Tracking a solvation process step by step
Chemists of Ruhr-Universität Bochum have tracked with unprecedented spatial resolution how individual water molecules attach to an organic molecule. They used low-temperature scanning tunneling microscopy to visualize the processes at a scale smaller than one nanometre. This allowed them to investigate the phenomena of hydrophilicity and hydrophobicity at the molecular level, i.e. why certain parts of organic molecules attract or repel water.
"The results are an important step on the path to understanding solvation processes, that is, how substances dissolve in water," explains Karsten Lucht of the Bochum Chair of Physical Chemistry I. He reports the results with the team led by Prof Dr. Karina Morgenstern and colleagues from the Chair of Organic Chemistry II in the journal Angewandte Chemie. The scientists cooperate in the excellence cluster Ruhr Explores Solvation, or Resolv for short.
The aim of the cluster is to understand how solvents affect the reactions in solution and the use of solvents to control reactions.
Tracking water accumulation step by step
As an organic molecule, the researchers used an azo dye that consists of two carbon rings with attached functional groups that are polar, i.e. slightly positively or negatively charged.
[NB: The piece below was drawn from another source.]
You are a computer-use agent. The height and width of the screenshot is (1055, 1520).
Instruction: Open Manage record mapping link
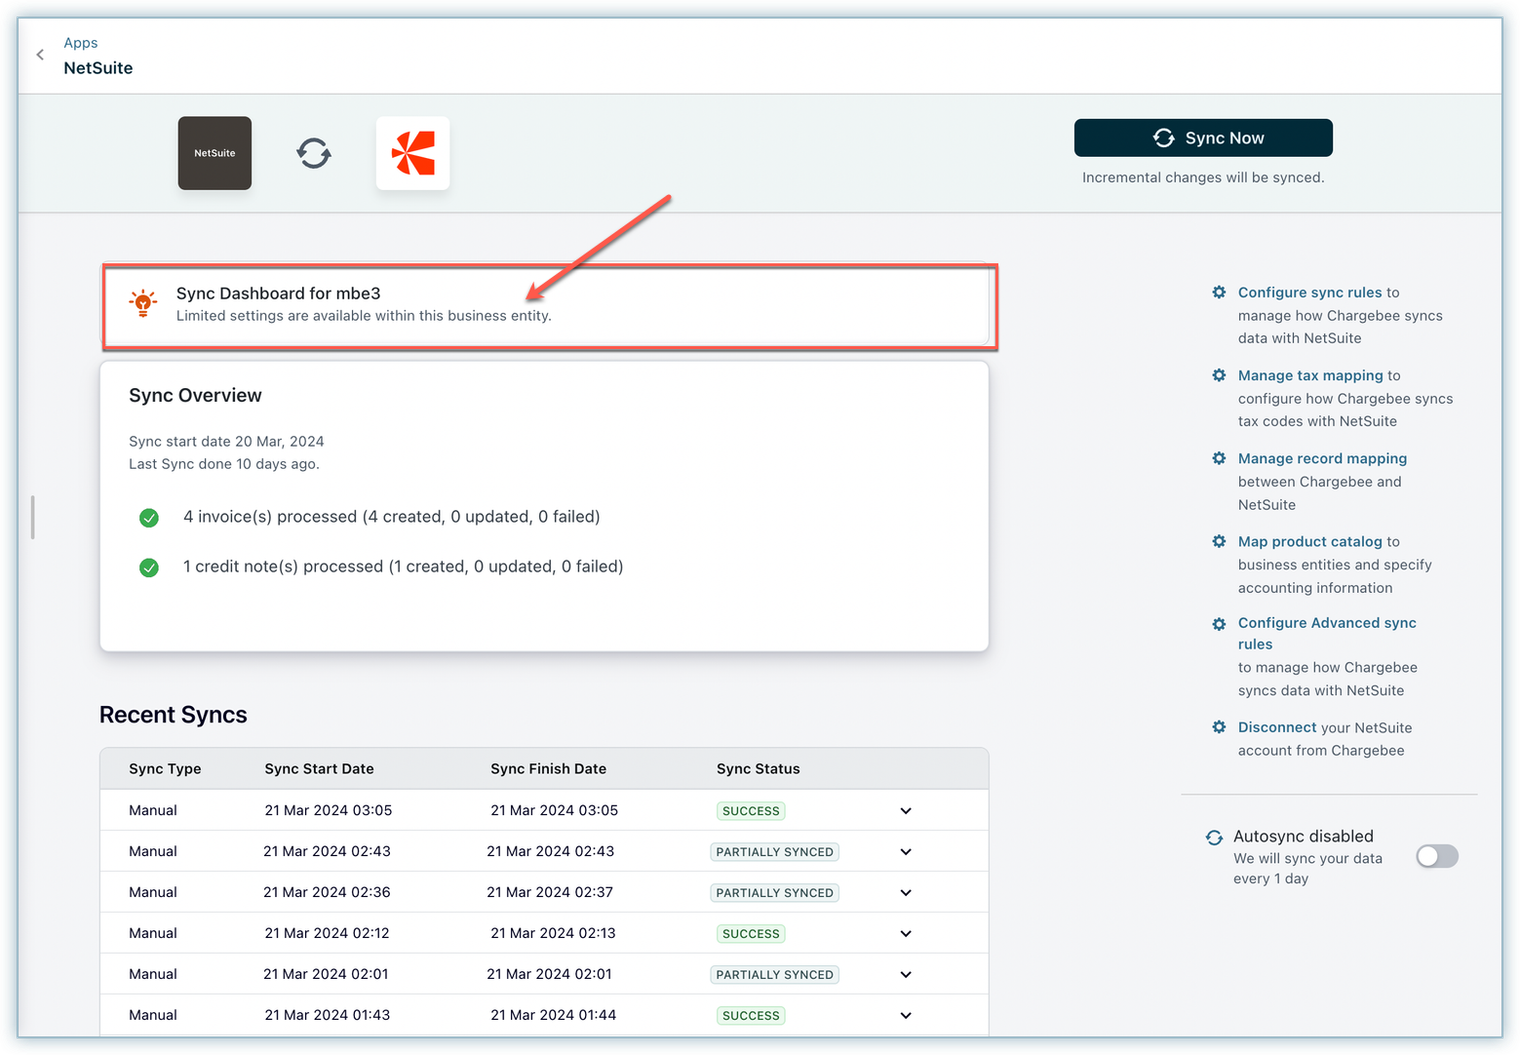tap(1322, 459)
They deposited the molecules on a gold single crystal and cooled the system to six Kelvin. Then they added individual water molecules step by step and observed where these attached to the dye.
The first water molecules preferred to attach themselves to the polar functional groups. When the researchers increased the amount of water, the newly added molecules attached themselves to the water molecules that were already bonded. "Our experiments show that hydrophilicity and hydrophobicity can be traced back to molecular level," says Karina Morgenstern. The water molecules avoided non-polar areas of the molecule, polar areas were preferred.
Three complementary procedures
The processes that were observed here with scanning tunneling microscopy are usually investigated spectroscopically or with molecular dynamic simulations. However, the first method does not provide spatial information, and the latter is based on assumptions due to the size of the system. "Every method has its value," explains Karsten Lucht. "The three approaches complement each other."